Chiofalo, presidente Filiera Carni Sicilia, rassicura: “Niente allarmismi, le nostre carni sicure”

Chiofalo, presidente Filiera Carni Sicilia, rassicura: “Niente allarmismi, le nostre carni sicure”

PALERMO – “Sì a una dieta equilibrata e senza eccessi, no ad allarmismi incondizionati”. Il professore Vincenzo Chiofalo, presidente del Consorzio Corfilcarni, che si occupa della filiera della carne siciliana, interviene dopo l’annuncio dell’IARC dell’inserimento della carne rossa e della carne rossa lavorata nel gruppo degli agenti cancerogeni per l’uomo.

“Il mio timore è che sia partita una vera e propria caccia alle streghe, volta a stravolgere il significato scientifico del documento facendo di tutta l’erba un fascio, distruggendo il settore produttivo più sano e vero, fondato su sacrifici quotidiani, fatto di contatto con gli animali e di gestione e cura del territorio, un settore sottoposto ai continui controlli dei servizi veterinari che ne garantiscono qualità e sicurezza”.

Per il professore Chiofalo le recenti conclusioni cui è giunta l’Organizzazione Mondiale della Sanità piuttosto che generare paura nel consumatore, dovrebbero servire come opportunità a fare chiarezza, una volta per tutte, su questo alimento così importante nella storia dell’uomo.

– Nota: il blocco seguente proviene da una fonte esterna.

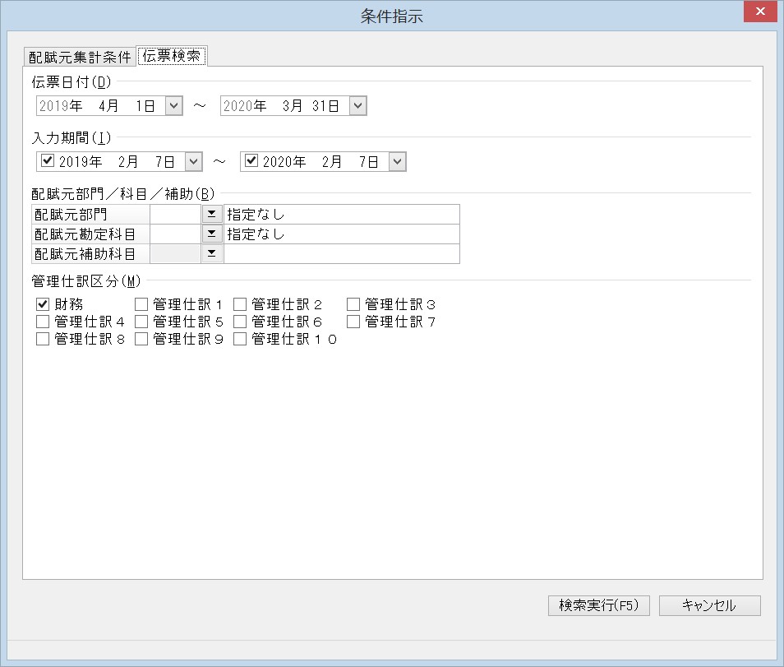Run search with 検索実行(F5) button
Image resolution: width=784 pixels, height=667 pixels.
tap(599, 605)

“Prima di confermare valutazioni così nette, considerata anche la non unanimità tra i ricercatori che le hanno decretate – sottolinea il presidente del Corfilcarni occorre tenere conto delle differenze tra i paesi e le tipologie di allevamento, con attenta valutazione di molteplici fattori (genetica, alimentazione, gestione e condizioni di benessere animale) che influenzano la qualità nutrizionale e igienico-sanitaria delle carni. Gli strumenti per garantire la salute del consumatore, come le norme sulla sicurezza alimentare ed i sistemi di certificazione, rappresentano il vero e netto confine tra una alimentazione a rischio ed una sicura”.

Chiofalo, inoltre, rassicura sulla rintracciabilità di filiera che prevede la registrazione puntuale di tutta la storia del prodotto, dall’alimento utilizzato dall’animale fino alla fettina che ci troviamo a tavola.